The Trump administration says it will not dump toilet, faucet and sink regulations down the drain.
Tuesday’s announcement from the Environmental Protection Agency follows criticism from President Donald Trump and an official review about his concerns with sub-par fixtures designed to save water.
Toilets, the President said last year, require flushing “10 times, 15 times.” The mere “drip, drip, drip” from showers means “you’re in there five times longer than you’re supposed to be.” And dishwashers, he reminisced, used to sanitize with an “explosion,” but “now you press it 12 times.” Trump explained he had heard that from “women.”
The EPA, he said in December, was looking into it.
The agency has, indeed, done that, and announced Tuesday that the standards for its voluntary WaterSense program are sufficient.
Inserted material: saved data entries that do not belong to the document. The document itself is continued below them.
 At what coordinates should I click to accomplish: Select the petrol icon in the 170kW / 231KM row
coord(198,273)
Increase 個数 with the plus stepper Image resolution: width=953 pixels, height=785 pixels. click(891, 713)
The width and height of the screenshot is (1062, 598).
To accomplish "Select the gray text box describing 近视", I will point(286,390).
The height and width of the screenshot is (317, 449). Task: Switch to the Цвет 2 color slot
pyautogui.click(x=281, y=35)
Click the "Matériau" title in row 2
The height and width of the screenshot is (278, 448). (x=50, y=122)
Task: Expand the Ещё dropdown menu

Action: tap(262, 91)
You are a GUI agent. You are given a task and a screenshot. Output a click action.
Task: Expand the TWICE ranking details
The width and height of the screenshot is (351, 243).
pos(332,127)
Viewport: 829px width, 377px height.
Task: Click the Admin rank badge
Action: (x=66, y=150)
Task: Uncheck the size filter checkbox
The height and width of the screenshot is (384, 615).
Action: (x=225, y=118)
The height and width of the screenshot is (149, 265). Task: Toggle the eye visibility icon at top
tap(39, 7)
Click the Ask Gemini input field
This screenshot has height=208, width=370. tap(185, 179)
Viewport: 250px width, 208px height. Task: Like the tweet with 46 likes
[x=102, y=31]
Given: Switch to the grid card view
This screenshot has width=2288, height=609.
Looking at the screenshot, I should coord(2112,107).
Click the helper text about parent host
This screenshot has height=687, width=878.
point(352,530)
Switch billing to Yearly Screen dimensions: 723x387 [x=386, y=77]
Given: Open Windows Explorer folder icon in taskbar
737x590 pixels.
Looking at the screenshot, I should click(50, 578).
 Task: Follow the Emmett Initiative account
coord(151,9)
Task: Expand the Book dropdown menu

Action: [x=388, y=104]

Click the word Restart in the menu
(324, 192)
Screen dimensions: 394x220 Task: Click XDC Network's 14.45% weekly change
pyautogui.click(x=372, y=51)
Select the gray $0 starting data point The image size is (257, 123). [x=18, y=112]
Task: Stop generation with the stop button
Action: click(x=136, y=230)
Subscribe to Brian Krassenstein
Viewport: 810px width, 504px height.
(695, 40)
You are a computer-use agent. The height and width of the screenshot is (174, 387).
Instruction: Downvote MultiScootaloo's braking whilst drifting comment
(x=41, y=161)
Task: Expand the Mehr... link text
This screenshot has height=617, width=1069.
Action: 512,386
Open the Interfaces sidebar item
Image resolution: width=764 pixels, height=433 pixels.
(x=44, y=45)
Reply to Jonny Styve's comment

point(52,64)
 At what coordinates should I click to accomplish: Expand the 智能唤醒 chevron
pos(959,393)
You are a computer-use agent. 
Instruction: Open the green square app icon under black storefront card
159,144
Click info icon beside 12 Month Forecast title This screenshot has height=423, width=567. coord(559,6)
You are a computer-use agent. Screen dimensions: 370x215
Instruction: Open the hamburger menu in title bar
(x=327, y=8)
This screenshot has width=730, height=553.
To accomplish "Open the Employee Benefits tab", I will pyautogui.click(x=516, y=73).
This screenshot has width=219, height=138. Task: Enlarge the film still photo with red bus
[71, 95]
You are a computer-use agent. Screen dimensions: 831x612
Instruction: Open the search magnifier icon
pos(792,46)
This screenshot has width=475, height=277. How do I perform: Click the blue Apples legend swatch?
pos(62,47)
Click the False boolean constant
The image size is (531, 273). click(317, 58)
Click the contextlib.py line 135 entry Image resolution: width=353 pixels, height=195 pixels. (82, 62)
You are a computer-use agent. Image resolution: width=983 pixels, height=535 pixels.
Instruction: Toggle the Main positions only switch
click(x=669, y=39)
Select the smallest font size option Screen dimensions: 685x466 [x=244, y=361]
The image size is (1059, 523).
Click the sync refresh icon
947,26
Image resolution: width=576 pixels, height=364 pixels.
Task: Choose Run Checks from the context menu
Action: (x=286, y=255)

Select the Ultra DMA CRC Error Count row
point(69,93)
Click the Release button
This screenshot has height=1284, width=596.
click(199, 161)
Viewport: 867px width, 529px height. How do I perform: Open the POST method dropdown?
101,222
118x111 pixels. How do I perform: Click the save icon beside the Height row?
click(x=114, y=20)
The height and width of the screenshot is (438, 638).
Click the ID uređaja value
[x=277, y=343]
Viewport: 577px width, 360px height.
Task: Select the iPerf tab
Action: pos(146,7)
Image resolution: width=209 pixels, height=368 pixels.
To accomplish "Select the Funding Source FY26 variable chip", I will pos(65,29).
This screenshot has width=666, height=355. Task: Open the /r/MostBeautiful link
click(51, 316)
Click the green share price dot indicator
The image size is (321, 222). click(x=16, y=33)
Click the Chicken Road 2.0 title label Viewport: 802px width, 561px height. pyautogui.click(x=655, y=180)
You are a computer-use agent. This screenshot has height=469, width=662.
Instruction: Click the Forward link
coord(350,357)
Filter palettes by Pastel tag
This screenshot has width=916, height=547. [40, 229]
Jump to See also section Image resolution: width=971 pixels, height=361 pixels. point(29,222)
The review actually began in 2018 at the direction of Congress. The agency also coordinated with the Energy Department, which for nearly two decades has regulated showerhead pressure.
WaterSense is a voluntary program singling out fixtures that use at least 20 percent less water than regular appliances – similar to the EnergyStar program for appliances. Since its 2006 inception, WaterSense has helped conserve 3.4 trillion gallons and more than $84 trillion, according to EPA statistics through 2018.
In contrast to water usage, the administration has acted on other environmentally-related standards that the President has criticized. It recently finalized a rollback of vehicle emission standards, which the President said led to more expensive vehicles. The administration also moved to cancel light bulb rules as the President said energy efficient bulbs made him look “orange.”
After the President’s criticism, EPA spokesman Michael Abboud said the probe would “ensure American consumers have more choice when purchasing water products.”
Then on Tuesday, EPA said keeping the standards in place would do just that.
“Today’s action is yet another example of the Trump Administration following through on its promise to uphold consumer choice for the American people,” EPA Administrator Andrew Wheeler said in a statement.